*TRY IT*: Print the data that follows exactly as it stands, from its first line through the line containing "Zoom out of", and stop there.

(Stored items)
..........
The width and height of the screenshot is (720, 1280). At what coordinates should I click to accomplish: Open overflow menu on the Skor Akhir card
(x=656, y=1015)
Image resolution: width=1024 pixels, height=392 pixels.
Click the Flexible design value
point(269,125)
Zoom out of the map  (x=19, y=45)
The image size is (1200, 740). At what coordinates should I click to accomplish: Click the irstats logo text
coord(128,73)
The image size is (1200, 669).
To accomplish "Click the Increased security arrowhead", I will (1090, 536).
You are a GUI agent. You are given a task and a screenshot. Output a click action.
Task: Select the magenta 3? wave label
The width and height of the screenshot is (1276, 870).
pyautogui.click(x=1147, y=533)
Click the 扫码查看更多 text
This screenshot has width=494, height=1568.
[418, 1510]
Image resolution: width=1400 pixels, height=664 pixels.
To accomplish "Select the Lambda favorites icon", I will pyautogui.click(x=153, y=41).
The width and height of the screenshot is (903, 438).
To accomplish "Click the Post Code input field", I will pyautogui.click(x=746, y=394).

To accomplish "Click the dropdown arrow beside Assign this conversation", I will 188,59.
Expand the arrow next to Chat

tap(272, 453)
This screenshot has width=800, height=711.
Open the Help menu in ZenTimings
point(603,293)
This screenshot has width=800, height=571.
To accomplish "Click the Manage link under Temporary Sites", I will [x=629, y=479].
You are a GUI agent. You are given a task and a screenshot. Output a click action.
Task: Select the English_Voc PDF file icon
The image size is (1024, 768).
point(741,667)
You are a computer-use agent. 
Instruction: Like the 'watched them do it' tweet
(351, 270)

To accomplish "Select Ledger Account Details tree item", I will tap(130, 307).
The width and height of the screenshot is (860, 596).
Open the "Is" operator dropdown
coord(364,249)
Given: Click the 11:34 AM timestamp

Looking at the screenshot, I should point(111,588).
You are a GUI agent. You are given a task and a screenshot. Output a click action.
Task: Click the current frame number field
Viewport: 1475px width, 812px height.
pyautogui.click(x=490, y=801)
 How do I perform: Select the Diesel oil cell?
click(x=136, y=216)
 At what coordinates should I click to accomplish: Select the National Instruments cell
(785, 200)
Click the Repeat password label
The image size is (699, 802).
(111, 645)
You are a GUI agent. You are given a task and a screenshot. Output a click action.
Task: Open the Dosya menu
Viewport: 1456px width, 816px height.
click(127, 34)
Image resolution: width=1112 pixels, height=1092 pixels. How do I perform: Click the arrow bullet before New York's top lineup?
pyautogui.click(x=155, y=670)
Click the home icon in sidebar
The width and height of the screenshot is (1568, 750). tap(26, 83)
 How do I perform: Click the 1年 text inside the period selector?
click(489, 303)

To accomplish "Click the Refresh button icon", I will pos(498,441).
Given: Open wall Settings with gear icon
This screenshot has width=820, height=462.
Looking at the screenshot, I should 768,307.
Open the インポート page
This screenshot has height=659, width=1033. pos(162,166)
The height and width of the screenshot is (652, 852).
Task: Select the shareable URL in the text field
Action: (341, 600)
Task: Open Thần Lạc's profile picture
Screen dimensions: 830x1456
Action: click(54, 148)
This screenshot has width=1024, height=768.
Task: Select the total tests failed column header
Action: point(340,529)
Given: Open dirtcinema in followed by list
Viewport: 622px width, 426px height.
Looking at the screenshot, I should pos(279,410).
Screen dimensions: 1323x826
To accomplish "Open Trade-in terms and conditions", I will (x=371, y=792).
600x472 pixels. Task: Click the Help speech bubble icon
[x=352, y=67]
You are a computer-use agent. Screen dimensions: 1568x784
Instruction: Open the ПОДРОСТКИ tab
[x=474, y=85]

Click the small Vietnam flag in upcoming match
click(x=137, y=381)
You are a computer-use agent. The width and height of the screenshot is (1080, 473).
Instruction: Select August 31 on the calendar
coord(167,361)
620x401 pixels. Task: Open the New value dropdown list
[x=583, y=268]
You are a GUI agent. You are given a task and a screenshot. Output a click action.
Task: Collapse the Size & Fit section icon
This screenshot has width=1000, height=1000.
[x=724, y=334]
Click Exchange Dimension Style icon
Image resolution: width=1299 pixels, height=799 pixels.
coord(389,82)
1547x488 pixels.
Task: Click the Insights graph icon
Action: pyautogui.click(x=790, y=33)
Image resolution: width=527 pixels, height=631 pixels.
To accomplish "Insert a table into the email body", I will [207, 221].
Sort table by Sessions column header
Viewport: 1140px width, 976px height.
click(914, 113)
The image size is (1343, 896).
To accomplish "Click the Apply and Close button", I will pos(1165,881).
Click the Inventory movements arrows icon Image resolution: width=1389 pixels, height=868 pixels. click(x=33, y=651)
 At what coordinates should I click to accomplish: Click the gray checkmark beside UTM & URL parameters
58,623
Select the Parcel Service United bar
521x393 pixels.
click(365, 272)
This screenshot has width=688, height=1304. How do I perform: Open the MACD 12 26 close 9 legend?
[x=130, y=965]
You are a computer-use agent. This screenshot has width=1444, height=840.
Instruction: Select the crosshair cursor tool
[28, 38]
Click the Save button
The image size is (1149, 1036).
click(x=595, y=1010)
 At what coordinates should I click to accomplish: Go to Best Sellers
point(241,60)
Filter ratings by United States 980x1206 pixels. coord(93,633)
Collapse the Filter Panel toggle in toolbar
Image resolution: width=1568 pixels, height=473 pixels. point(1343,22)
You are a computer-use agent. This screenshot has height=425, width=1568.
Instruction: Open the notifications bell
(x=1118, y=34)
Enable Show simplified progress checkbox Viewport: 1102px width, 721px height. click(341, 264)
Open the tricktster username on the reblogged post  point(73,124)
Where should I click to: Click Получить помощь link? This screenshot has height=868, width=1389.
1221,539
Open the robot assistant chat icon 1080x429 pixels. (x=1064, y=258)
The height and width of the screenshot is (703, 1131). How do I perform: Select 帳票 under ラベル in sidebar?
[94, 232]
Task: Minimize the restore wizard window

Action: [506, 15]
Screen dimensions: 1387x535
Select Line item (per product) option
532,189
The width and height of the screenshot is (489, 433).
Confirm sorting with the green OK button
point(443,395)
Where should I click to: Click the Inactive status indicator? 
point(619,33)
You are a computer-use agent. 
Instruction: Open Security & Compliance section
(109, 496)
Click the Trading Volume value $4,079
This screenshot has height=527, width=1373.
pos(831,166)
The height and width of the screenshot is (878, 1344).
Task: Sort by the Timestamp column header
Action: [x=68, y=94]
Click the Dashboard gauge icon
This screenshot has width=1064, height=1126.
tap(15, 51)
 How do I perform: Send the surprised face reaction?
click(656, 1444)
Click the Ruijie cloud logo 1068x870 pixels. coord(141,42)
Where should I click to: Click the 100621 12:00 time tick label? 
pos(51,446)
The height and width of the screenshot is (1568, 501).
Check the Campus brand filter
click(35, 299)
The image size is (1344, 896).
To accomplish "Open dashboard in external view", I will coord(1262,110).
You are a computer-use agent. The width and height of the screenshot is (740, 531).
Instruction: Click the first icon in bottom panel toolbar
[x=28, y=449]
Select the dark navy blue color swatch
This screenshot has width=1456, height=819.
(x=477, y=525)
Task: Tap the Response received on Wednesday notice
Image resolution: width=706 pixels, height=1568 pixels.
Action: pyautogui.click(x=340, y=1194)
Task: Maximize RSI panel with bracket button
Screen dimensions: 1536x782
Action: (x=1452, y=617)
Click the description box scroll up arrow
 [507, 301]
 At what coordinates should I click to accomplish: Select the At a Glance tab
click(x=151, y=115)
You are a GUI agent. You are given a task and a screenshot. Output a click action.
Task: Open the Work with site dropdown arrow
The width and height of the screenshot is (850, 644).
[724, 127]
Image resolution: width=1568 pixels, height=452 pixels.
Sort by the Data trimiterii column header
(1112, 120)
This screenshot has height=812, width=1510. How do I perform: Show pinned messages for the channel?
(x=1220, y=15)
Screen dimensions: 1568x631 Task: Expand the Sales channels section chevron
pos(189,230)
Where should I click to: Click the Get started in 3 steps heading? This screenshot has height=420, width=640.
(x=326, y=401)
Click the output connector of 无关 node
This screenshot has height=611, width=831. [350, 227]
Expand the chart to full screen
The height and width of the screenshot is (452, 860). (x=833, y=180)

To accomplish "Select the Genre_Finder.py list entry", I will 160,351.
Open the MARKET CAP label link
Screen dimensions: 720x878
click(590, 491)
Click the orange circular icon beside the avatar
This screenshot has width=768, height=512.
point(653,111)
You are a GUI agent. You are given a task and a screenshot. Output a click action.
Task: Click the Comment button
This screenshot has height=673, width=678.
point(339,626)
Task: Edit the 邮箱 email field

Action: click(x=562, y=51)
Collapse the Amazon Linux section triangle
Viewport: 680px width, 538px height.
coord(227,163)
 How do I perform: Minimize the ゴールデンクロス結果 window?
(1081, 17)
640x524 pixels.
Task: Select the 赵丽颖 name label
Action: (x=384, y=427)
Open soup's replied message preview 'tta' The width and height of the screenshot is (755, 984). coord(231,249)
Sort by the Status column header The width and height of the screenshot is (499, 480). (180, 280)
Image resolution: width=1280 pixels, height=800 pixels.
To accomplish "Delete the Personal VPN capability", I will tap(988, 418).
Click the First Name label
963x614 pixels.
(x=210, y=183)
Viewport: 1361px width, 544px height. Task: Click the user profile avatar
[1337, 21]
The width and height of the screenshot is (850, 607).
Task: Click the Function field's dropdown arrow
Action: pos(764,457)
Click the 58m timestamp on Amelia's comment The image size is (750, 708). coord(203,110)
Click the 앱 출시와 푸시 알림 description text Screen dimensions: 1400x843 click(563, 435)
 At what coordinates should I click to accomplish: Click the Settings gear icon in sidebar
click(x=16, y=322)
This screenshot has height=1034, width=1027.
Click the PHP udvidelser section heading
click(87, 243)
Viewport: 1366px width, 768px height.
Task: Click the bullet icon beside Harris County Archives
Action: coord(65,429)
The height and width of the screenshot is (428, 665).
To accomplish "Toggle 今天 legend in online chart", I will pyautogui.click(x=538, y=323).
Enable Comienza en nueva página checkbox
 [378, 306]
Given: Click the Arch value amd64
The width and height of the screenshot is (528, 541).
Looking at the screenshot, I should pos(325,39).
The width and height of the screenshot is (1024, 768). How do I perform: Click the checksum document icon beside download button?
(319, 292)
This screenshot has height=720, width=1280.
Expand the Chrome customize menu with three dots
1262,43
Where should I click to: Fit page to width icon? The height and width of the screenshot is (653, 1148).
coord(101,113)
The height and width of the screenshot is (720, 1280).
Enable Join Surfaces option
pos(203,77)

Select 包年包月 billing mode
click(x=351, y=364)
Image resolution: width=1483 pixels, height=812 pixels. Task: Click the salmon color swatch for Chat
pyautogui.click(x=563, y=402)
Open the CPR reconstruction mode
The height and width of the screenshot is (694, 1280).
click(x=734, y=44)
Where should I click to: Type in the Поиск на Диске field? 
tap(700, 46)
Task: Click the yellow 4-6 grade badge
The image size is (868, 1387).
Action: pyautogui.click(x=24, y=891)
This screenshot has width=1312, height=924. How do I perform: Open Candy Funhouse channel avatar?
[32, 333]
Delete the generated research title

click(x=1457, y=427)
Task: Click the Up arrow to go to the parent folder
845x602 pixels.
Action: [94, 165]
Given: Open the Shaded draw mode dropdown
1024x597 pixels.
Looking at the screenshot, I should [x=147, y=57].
..........
*SOLUTION TO THIS PROBLEM*:
The width and height of the screenshot is (720, 1280). At what coordinates should I click to accomplish: Open overflow menu on the Skor Akhir card
(x=656, y=1015)
Image resolution: width=1024 pixels, height=392 pixels.
Click the Flexible design value
point(269,125)
Zoom out of the map  (x=19, y=45)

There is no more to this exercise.